# WHAT TO PRODUCE
Rewrite the lines from the first one through the one containing "[x=214, y=513]", swapping "Create New Folder" for "Create New File" and leaving everything else unchanged.

# DATA SUPPLIED

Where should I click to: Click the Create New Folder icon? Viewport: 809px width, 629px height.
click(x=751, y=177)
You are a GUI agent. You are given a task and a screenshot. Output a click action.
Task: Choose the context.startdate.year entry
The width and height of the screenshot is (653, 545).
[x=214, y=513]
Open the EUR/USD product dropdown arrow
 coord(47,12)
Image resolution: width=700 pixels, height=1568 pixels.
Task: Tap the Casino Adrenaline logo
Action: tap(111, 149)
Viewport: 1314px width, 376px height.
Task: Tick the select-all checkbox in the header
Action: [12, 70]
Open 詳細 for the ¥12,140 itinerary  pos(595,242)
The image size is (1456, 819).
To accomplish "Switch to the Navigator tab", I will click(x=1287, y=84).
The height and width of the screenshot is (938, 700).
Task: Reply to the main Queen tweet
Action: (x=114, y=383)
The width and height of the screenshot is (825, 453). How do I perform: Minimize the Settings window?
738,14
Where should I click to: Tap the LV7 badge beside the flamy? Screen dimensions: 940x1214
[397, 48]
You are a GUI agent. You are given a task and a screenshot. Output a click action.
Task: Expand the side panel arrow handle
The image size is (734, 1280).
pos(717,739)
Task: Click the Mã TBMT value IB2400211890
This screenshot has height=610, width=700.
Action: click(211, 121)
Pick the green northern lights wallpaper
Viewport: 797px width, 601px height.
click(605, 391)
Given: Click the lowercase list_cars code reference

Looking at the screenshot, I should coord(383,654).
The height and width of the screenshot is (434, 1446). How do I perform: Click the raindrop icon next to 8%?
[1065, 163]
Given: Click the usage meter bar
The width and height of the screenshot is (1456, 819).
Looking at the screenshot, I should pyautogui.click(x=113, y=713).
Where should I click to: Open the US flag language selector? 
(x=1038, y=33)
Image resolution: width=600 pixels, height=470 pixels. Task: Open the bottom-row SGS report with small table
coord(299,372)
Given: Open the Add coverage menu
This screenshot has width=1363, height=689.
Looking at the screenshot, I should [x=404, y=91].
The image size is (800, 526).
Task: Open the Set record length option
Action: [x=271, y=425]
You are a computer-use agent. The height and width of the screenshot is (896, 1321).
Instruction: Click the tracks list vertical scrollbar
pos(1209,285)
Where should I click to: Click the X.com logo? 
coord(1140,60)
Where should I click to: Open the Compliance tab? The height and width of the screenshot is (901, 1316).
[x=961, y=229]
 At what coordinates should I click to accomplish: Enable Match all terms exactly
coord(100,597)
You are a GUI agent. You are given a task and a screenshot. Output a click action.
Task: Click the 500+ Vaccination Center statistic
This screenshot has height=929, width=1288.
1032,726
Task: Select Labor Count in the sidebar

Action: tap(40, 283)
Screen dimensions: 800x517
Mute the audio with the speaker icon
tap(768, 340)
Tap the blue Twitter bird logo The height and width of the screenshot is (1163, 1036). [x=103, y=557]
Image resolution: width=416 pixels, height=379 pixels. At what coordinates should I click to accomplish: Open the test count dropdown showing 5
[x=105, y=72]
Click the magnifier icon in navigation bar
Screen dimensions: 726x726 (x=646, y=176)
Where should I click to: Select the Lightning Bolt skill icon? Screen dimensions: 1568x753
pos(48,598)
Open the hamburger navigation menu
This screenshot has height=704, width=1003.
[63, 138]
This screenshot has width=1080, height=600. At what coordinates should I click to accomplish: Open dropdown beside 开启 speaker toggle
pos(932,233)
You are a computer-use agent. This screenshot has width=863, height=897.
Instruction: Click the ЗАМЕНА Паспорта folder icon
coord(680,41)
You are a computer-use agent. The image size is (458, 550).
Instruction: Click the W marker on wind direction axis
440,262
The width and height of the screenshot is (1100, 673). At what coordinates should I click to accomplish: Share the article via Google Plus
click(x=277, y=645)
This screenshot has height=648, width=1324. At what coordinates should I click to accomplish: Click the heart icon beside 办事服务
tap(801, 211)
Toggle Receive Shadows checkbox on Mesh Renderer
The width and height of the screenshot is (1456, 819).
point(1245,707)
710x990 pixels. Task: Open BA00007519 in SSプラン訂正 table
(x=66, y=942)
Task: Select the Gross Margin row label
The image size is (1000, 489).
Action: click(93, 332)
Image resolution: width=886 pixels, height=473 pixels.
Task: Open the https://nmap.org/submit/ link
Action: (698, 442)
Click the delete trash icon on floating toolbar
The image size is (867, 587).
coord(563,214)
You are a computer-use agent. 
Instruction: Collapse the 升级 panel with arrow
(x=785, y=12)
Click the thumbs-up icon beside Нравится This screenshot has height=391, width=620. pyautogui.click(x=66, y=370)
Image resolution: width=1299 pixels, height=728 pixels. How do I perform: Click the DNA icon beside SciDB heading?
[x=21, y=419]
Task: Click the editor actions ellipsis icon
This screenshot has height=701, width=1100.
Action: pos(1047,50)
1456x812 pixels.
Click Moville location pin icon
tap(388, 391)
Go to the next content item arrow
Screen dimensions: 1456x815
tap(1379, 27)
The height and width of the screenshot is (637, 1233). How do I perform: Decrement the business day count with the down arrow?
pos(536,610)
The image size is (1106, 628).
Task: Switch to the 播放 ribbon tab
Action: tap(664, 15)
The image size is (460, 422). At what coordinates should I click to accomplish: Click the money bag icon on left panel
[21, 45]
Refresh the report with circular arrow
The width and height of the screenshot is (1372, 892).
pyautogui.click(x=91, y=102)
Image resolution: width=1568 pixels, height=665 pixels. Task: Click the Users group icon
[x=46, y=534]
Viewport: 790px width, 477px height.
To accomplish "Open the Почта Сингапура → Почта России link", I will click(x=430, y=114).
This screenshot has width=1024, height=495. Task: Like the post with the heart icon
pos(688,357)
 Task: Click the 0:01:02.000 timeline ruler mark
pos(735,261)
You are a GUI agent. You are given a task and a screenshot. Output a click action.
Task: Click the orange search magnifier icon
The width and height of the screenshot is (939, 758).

# COMPLETED TASK
Where should I click to: Click the Create New File icon? Viewport: 809px width, 629px height.
click(x=751, y=177)
You are a GUI agent. You are given a task and a screenshot. Output a click action.
Task: Choose the context.startdate.year entry
The width and height of the screenshot is (653, 545).
[x=214, y=513]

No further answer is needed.